* _GIVEN REQUEST_
Can you rewrite the rows that begin with the line containing "Where should I click to: Open" and end with the line containing "click(x=945, y=68)", substituting "filled button" for "outlined button" and changing nothing else?

________________________________________

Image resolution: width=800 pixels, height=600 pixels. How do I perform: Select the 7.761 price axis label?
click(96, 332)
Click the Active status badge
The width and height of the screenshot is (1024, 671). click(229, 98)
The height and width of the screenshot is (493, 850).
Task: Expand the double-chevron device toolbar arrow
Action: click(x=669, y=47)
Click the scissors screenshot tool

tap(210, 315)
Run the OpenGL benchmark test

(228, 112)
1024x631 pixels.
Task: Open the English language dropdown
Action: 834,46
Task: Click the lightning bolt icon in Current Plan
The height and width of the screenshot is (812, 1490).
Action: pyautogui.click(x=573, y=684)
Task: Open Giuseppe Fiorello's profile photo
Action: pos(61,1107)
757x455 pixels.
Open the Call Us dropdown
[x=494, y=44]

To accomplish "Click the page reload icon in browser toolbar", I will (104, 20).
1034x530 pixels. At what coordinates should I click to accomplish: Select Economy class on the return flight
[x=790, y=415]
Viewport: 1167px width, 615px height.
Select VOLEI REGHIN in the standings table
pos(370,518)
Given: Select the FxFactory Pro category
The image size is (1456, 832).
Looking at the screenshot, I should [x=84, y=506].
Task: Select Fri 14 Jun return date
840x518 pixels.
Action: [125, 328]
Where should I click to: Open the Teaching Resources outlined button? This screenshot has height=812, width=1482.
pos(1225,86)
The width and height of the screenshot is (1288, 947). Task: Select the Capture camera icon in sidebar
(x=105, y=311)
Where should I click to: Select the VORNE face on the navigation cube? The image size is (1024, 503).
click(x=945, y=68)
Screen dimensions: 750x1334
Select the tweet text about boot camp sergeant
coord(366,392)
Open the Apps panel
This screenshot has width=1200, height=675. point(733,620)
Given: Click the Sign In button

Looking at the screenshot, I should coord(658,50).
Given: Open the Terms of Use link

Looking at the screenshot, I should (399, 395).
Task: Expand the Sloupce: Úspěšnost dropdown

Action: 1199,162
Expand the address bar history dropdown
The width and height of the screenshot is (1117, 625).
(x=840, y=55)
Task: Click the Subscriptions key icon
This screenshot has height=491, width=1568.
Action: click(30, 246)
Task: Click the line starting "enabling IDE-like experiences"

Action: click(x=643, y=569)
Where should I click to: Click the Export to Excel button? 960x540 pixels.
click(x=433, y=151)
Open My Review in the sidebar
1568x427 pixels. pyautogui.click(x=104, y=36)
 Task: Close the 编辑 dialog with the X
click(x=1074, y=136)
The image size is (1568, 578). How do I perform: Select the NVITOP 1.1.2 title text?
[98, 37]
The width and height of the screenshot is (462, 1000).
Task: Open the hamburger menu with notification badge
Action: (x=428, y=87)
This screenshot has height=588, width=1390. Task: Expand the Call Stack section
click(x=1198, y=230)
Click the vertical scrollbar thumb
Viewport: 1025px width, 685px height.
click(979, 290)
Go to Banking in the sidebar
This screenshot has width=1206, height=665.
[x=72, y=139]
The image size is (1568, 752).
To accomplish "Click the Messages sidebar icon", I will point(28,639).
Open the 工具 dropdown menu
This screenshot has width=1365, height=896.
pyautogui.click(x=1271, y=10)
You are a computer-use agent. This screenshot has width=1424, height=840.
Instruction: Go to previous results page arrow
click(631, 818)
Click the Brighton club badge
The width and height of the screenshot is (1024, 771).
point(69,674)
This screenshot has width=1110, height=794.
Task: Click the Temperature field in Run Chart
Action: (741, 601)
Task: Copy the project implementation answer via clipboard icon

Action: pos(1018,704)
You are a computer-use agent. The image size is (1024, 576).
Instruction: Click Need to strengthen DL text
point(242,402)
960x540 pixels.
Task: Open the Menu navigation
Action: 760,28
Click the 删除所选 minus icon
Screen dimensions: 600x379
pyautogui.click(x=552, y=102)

________________________________________

* _WRITTEN SOLUTION_
Where should I click to: Open the Teaching Resources filled button? This screenshot has height=812, width=1482.
pos(1225,86)
The width and height of the screenshot is (1288, 947). Task: Select the Capture camera icon in sidebar
(x=105, y=311)
Where should I click to: Select the VORNE face on the navigation cube? The image size is (1024, 503).
click(x=945, y=68)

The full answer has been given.